Prof. Scambia che stili di vita seguono le giovani residenti nel nostro Paese?

Certi comportamenti e vizi pericolosi per la salute sono sempre più diffusi. Per esempio secondo gli ultimi dati appena una ragazza su quattro pratica sport, l’8% beve dosi eccessive di alcol e il 17% delle under 24 fuma regolarmente. Da oltre 10 anni la SIGO promuove il progetto Scegli Tu per favorire una corretta educazione alla sessualità, affettività e contraccezione consapevole. Su questo sito è però possibile trovare anche tante notizie e informazioni su come salvaguardare il benessere femminile.

Parliamo di un tema di grande attualità: le vaccinazioni. Qual è la situazione?

In generale le immunizzazioni stanno registrando un preoccupante calo nei giovani e giovanissimi. Per quanto riguarda quella contro il Papilloma Virus Umano (HPV) solo il 70% delle dodicenni aderisce alle campagne promosse dalle varie Regioni. Stiamo parlando di un agente patogeno oncogeno che può essere quindi responsabile di alcune forme di cancro in entrambi i sessi. In particolare nella donna provoca il tumore del collo dell’utero, della vulva e della vagina. Negli uomini invece causa neoplasie al pene, ano, bocca e faringe. E’ possibile prevenire tutte queste malattie attraverso il vaccino. Recentemente in Italia la vaccinazione contro l’HPV è stata estesa anche agli uomini ed è gratuita per tutti gli 11enni.

E’ un virus che si trasmette durante i rapporti sessuali?

Sì, praticamente tutti i casi di tumore del collo dell’utero sono causati dall’HPV anche se l’infezione non comporta per forza una neoplasia.

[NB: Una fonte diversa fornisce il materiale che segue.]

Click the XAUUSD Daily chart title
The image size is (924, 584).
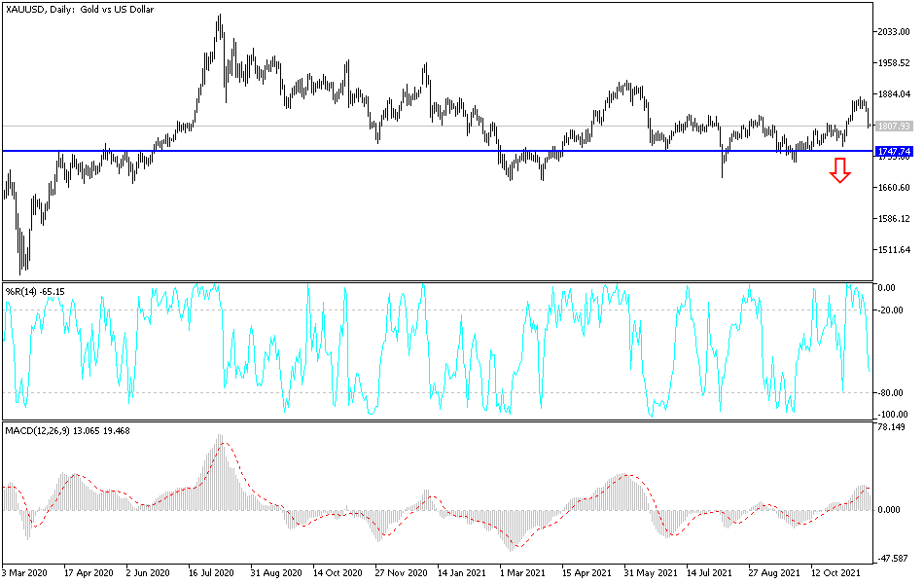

Il vaccino è davvero un’arma straordinaria in nostro possesso per prevenire una patologia pericolosa che può essere anche letale. Ricordiamo che per evitare malattie e infezioni sessuali è fondamentale proteggersi sempre durante i rapporti con un metodo contraccettivo efficace.

Anche il pap-test può essere utile per individuare questa forma di cancro?

Certo, viene svolto dal ginecologo e rappresenta una forma di prevenzione oncologica secondaria. Attraverso questo semplice esame si cerca di individuare il prima possibile l’eventuale malattia. Dura una decina di minuti e di solito è indolore per la maggior parte delle donne. Il nostro consiglio è di eseguire il test per la prima volta tra i 20 e i 25 anni. Ma nel caso l'attività sessuale inizi prima dei 18 anni, è opportuno anticiparlo.

E’ quindi fondamentale, anche per le giovani, andare regolarmente dal ginecologo?

E’ una buona e salutare abitudine che però non viene sempre rispettata. Con l’arrivo delle mestruazioni bisognerebbe venire almeno una volta l’anno in un nostro studio o ambulatorio per una visita di controllo.